Mr. daCosta also introduces the idea of "throw away" sensors, which I really like. I like that we can have sensors that are single use devices. Single use and throw away sensors open up a whole new world for collecting bits of data that otherwise would be too expensive to gather.
Their uses would be limited to a single function and for a very limited amount of time. An example of such a sensor might be to measure the chemistry of someone's digestive system. The patient swallows a vitamin-sized sensor and the sensor sends feedback to a medical device that connects to the patient in order to alter the acidity and alkalinity as it passes through the digestive system. That sensor measures pH, chirps a signal ("HIGH" "LOW" "NORMAL") to the delivery system, and no human interaction is needed.

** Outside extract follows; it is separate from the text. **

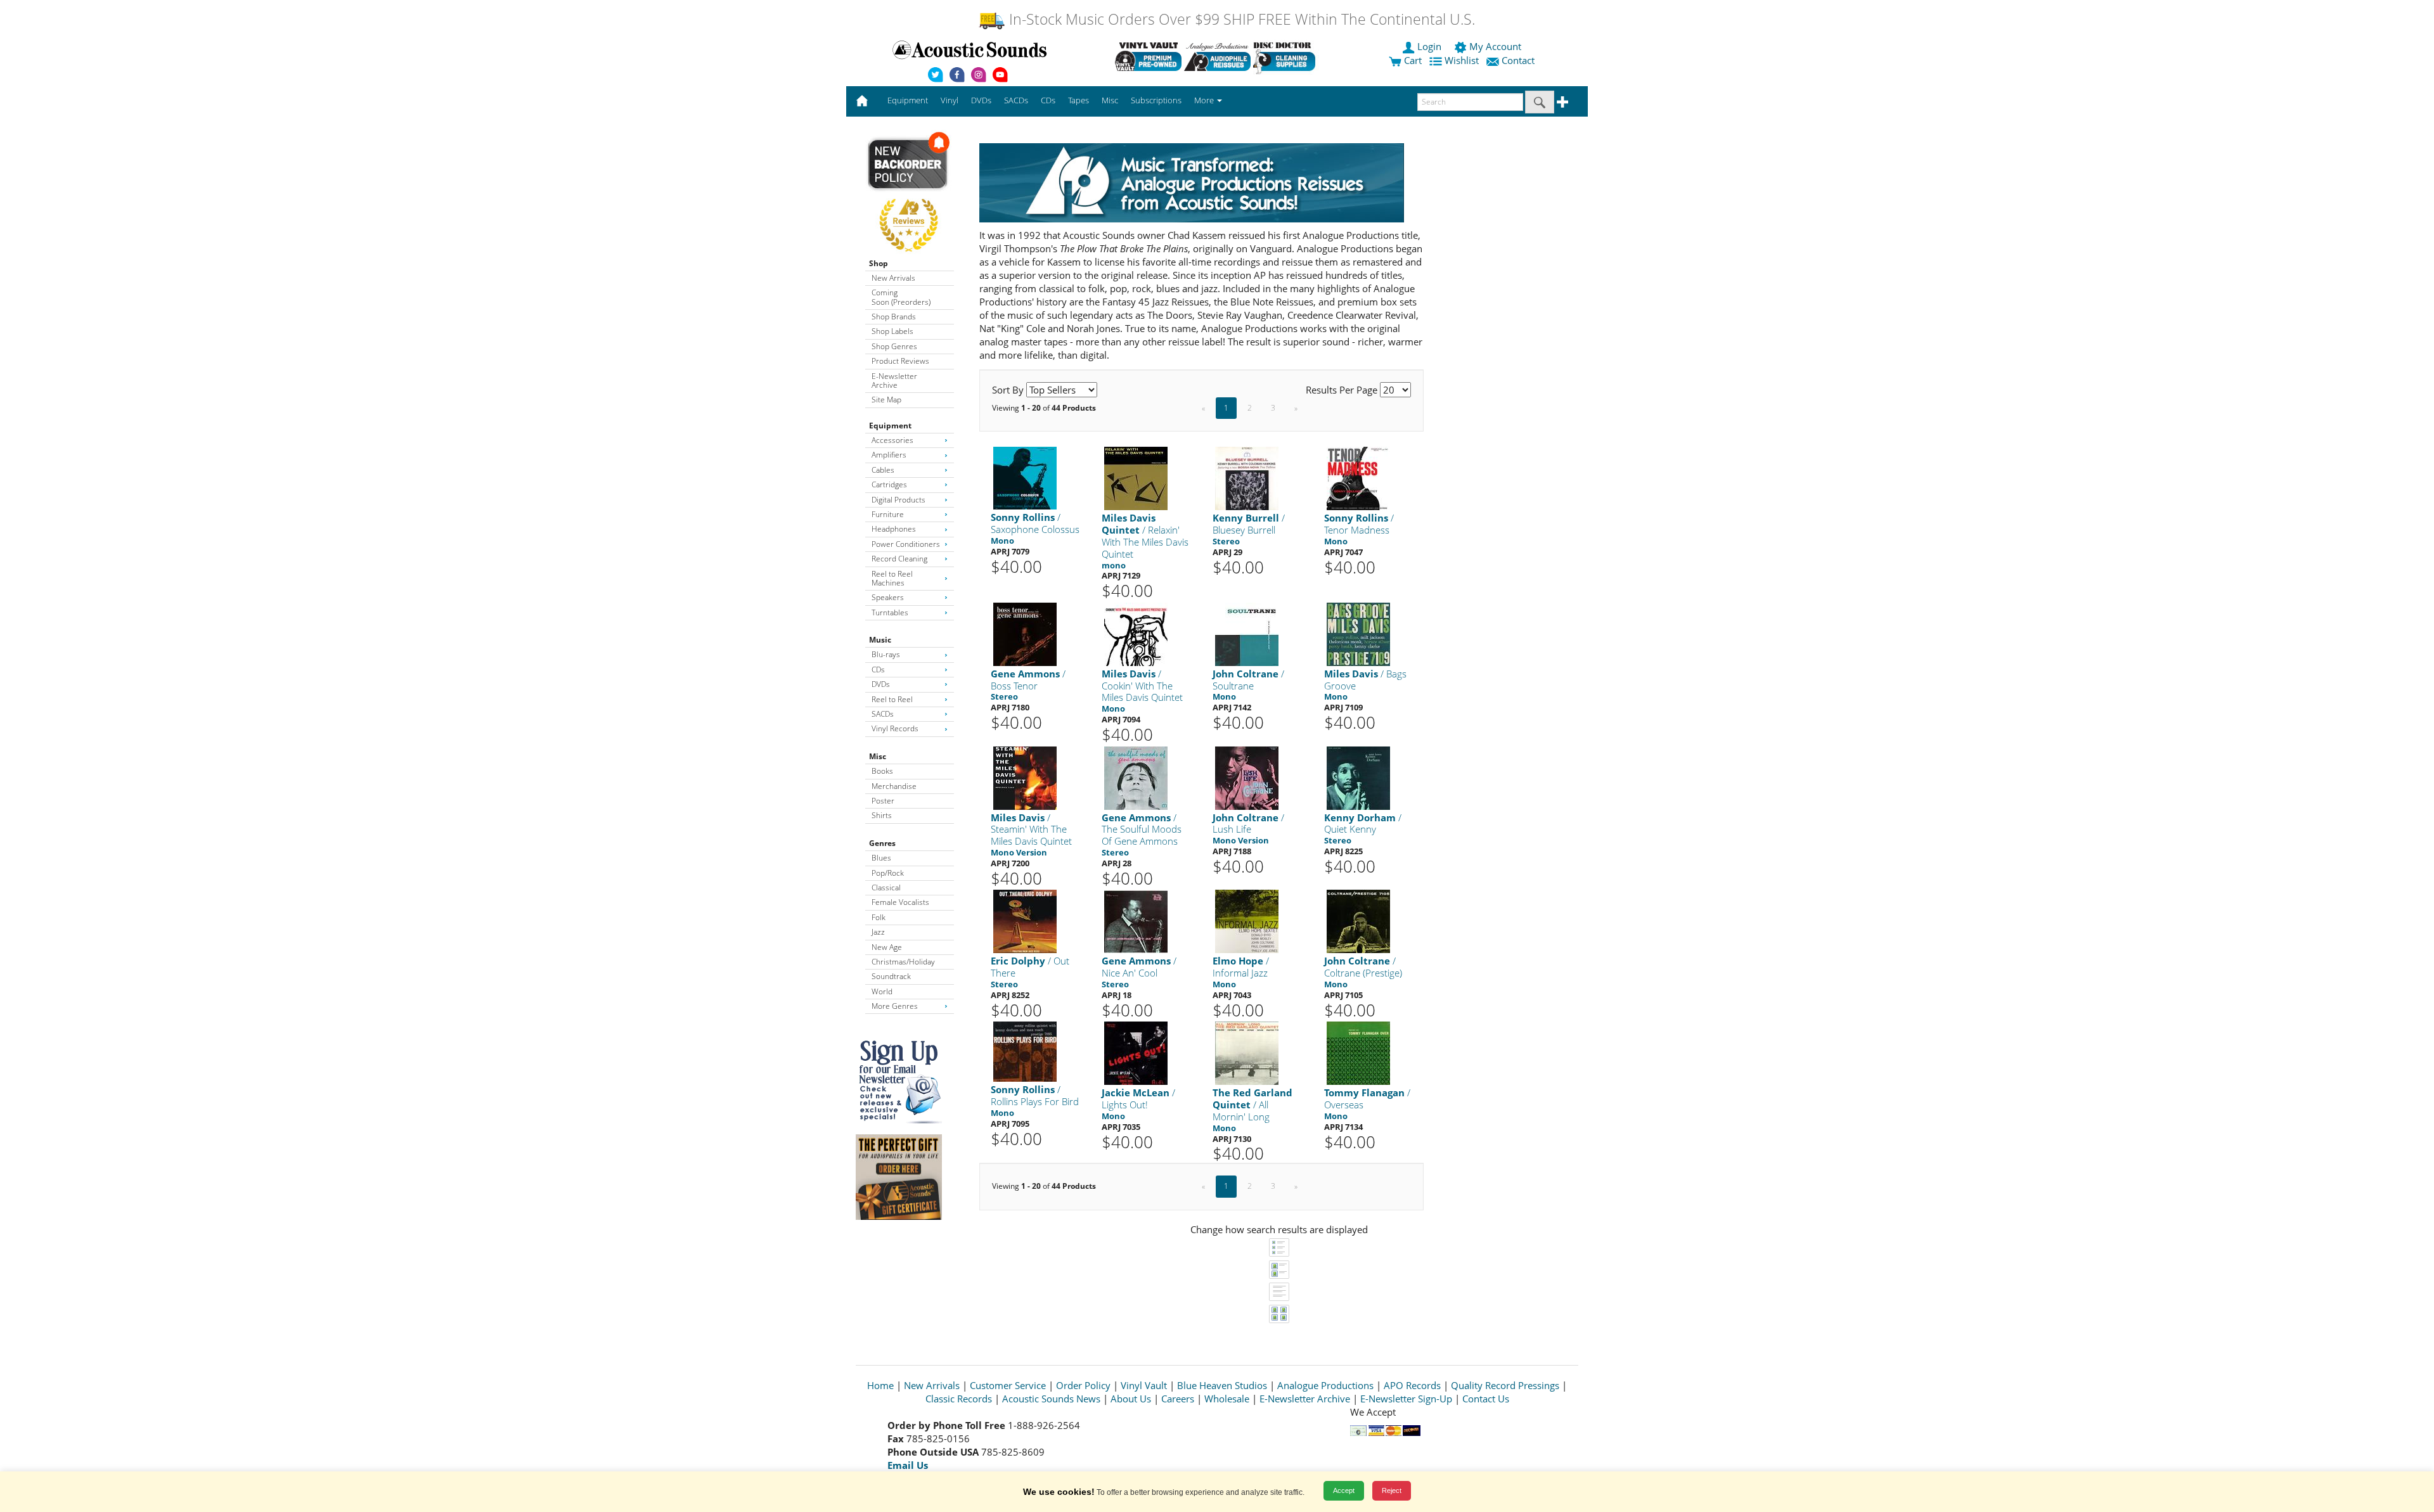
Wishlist (1461, 60)
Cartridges (889, 484)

Data collected from the delivery system informs doctors and nurses of the digestive tract's environment. And the swallowed sensor's "data" isn't required.

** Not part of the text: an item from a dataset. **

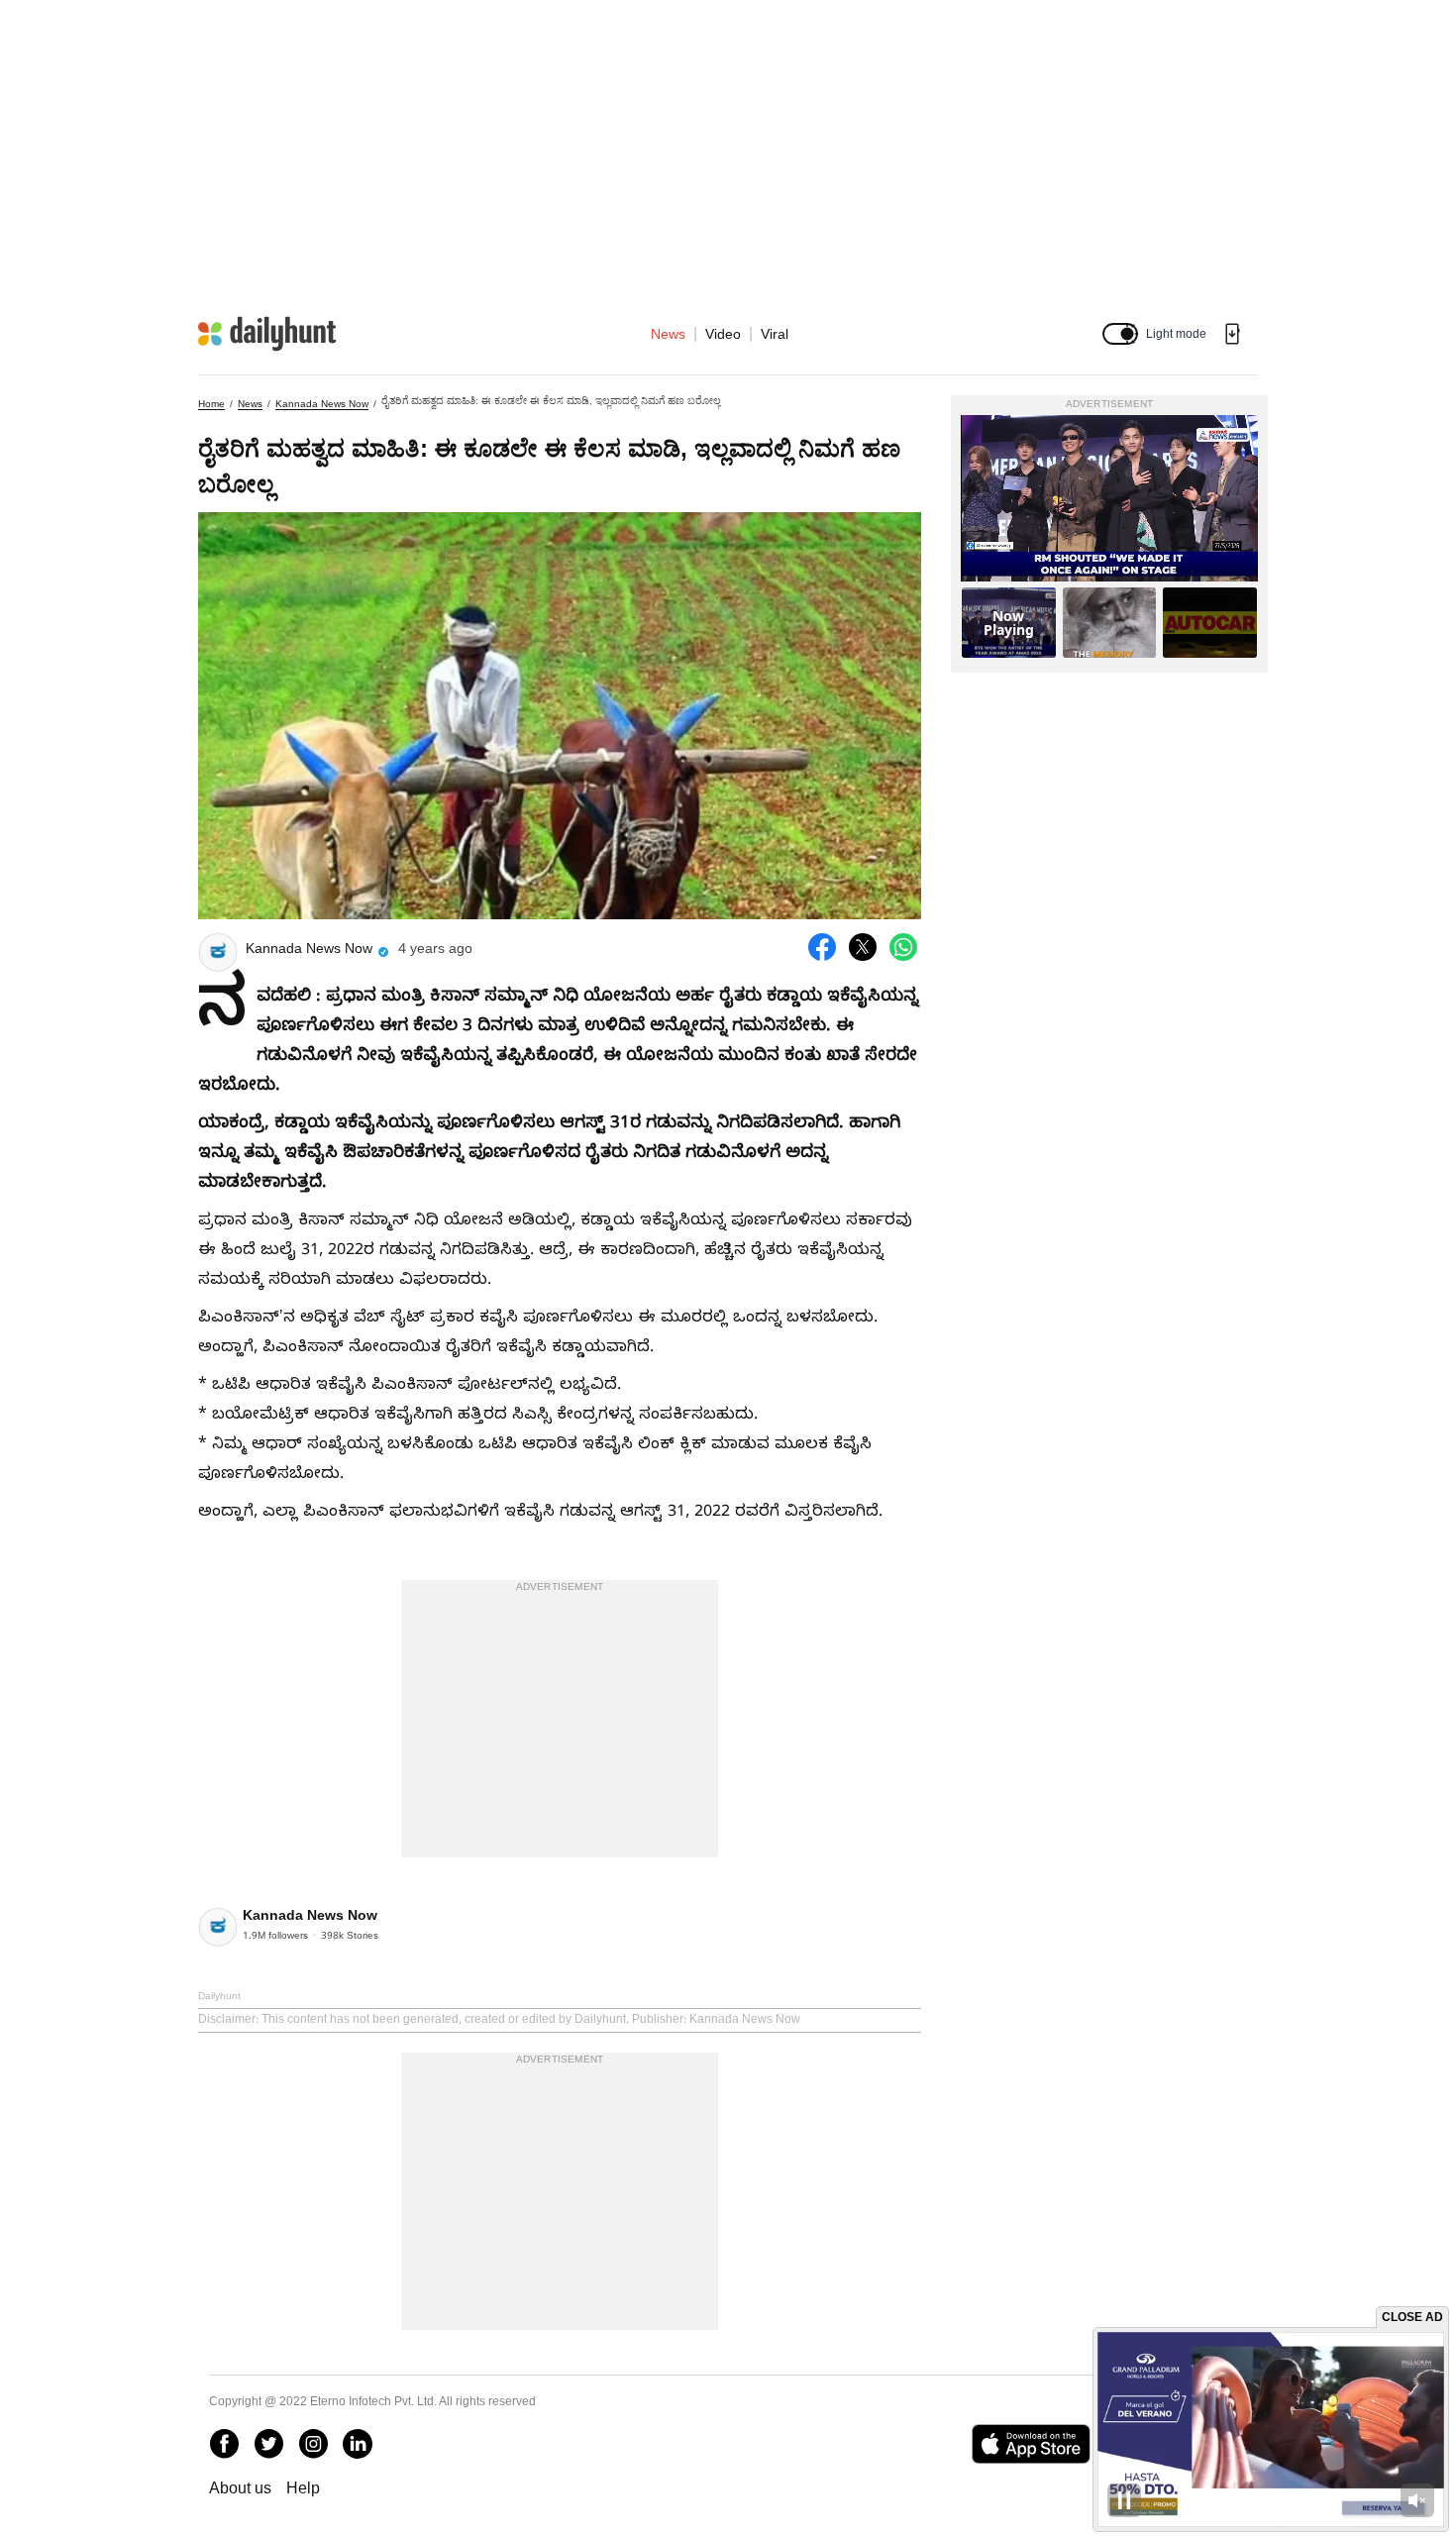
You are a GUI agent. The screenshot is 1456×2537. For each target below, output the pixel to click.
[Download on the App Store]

I think you see the point and grasp the concept by now.
As you might expect, chirps do not require a heavy TCP/IP protocol or an elaborate operating environment in which to work. In fact, daCosta's most controversial statements in the book refer to not using IPv6 for such communications.
The problem is that conventional thinking and device design are all based on the arrival of IPv6.
"The conventional wisdom is that the expansive address space of IPv6 solves the IoT problem of myriad end devices. But the host-to-host assumptions fossilized into the IP protocol in the 1970s fundamentally limited its utility for the very edge of the IoT network. As the Internet of Things expands exponentially over the coming years, it will be expected to connect to devices that are cheaper, dumber, and more diverse. Traditional networking thinking will fail for multiple reasons.
First, although IPv6 provides an address for these devices, the largest population of these appliances, sensors, and actuators will lack the horsepower in terms of processors, memory, and bandwidth to run the bloated IP protocol stack.
Second, the conventional implementation of IP protocols implies networking knowledge on the part of device manufacturers: without centrally authorized MAC IDs and end-to-end management, IP falls flat.
Third, the data needs of the IoT are completely different from the global Internet.
Fourth, when there are real-time sensing and response loops needed in the Internet of Things, traditional network architectures with their round-trip control loops will be problematic.
Finally, and most importantly, traditional IP peer-to-peer relationships lock out much of the potential richness of the Internet of Things."
Part of daCosta's reasoning is directly modeled after natural processes and natural communications. For example, a bat that flies on a particular course looking for food sends out the equivalent of chirps to locate obstacles and food. The bat uses this real time data as feedback to "Fly up", to "Fly down", to "Fly left", to "Fly right", or to "Eat".
The bat doesn't send out a signal and then ponder the response by analyzing the data at length; he simply responds to changing conditions during flight. Mr. daCosta provides you better examples in the book to illustrate his point. But the conclusion is that natural systems scale to a point where he believes IoT is headed and we have to rethink what we're about to do with the technology and the data.
Rethinking the Internet of Things is available on Amazon.com as a free ebook or for $37.71 for the paperback version. At just under 200 pages, it's a fairly quick read and in language that just about anyone can understand. The author goes to great lengths to provide rich examples and supporting arguments for his postulates.
I found the book and the concepts so intriguing that I asked daCosta to connect with me for a podcast interview.